Vice Chairman of the Standing Committee of the People's Congress of Xinjiang Uygur Autonomous Region
- In office January 2019 – February 2021
- Chairman: Shewket Imin

Communist Party Secretary of Ürümqi
- In office September 2009 – May 2016
- Deputy: Jërullah Hesamidin→Ilham Sabir (mayor)
- Preceded by: Li Zhi
- Succeeded by: Li Xuejun [zh]

Secretary of the Xinjiang Regional Political and Legal Affairs Commission
- In office May 2016 – January 2019
- Preceded by: Xiong Xuanguo [zh]
- Succeeded by: Wang Junzheng
- In office October 2006 – September 2009
- Preceded by: Zhang Xiuming [zh]
- Succeeded by: Fu Qiang [zh]

Communist Party Secretary of Hetian Prefecture
- In office December 2003 – October 2006
- Preceded by: Wang Jinggan
- Succeeded by: Cheng Zhenshan [zh]

Personal details
- Born: 1 January 1958 (age 68) Lianshui County, Zhejiang, China
- Party: Chinese Communist Party
- Alma mater: Central Party School of the Chinese Communist Party

Chinese name
- Simplified Chinese: 朱海仑
- Traditional Chinese: 朱海侖

Standard Mandarin
- Hanyu Pinyin: Zhū Hǎilún

= Zhu Hailun =

Chinese politician

Zhu Hailun (朱海仑; born 1 January 1958) is a retired Chinese politician who served as vice chairman of the Standing Committee of the People's Congress of Xinjiang Uygur Autonomous Region from 2019 until 2021. Previously he served as the deputy party secretary of the Xinjiang Uyghur Autonomous Region. Between 2009 and 2016, Zhu was the party chief of Urumqi, the capital of the Xinjiang region.

==Biography==
Zhu, who is a member of China's ethnic Han majority, was born in Lianshui County, Jiangsu. In 1975, Zhu was sent to Kargilik County, Kashgar Prefecture, Xinjiang in the Down to the Countryside Movement. Zhu joined the Chinese Communist Party (CCP) in May 1980. He attended school at the Xinjiang Party School. He served successively as the party chief of Kashgar (county-level city), deputy party chief and later party chief of Hotan. By the 1990s, he was fluent in the Uyghur language. In October 2006, he was named a member of the regional CCP Standing Committee and the head of the regional Political and Legal Affairs Commission, an important post overseeing internal security and law enforcement. In September 2009, he was named party chief of Urumqi after months of unrest in the capital. In April 2016, he was named deputy party chief of Xinjiang.
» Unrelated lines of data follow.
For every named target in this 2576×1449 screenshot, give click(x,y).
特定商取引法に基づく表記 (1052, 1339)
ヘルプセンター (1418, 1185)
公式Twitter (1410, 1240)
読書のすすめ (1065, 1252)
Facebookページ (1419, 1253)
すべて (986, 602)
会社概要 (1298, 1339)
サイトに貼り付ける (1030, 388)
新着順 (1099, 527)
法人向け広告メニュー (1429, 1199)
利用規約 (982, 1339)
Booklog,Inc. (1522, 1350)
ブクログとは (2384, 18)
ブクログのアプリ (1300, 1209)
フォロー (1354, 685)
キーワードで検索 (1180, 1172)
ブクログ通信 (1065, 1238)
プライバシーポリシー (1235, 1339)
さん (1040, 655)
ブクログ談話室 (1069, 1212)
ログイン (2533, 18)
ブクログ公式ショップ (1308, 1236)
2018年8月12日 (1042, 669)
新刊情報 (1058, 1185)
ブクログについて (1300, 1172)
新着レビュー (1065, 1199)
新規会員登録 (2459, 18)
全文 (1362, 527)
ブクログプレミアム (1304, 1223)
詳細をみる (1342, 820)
According to the International Consortium of Investigative Journalists (ICIJ), Zhu had a major role on the strategic planning of the Xinjiang internment camps.

On 9 July 2020, US Secretary of State Michael Pompeo announced that Zhu Hailun and his immediate family members were ineligible for entry into the United States due to Zhu's involvement in gross violations of human rights.

On 22 March 2021, Zhu was sanctioned by the European Union and the United Kingdom. The Council cited his involvement in the internment camps in Xinjiang, noting that "as Secretary of the Political and Legal Affairs Committee of the Xinjiang Autonomous Region (2016 to 2019), Zhu Hailun was responsible for maintaining internal security and law enforcement in the XUAR. As such, he held a key political position in charge of overseeing and implementing a large-scale surveillance, detention and indoctrination programme targeting Uyghurs and people from other Muslim ethnic minorities. Zhu Hailun has been described as the 'architect' of this programme. He is therefore responsible for serious human rights violations in China, in particular large-scale arbitrary detentions inflicted upon Uyghurs and people from other Muslim ethnic minorities." As a second reason for adding him to the sanctions list, the EU added that "as Deputy Head of the 13th People's Congress of the XUAR (2019 to February 2021), Zhu Hailun continued to exercise a decisive influence in the XUAR where the large-scale surveillance, detention and indoctrination programme targeting Uyghurs and people from other Muslim ethnic minorities continues."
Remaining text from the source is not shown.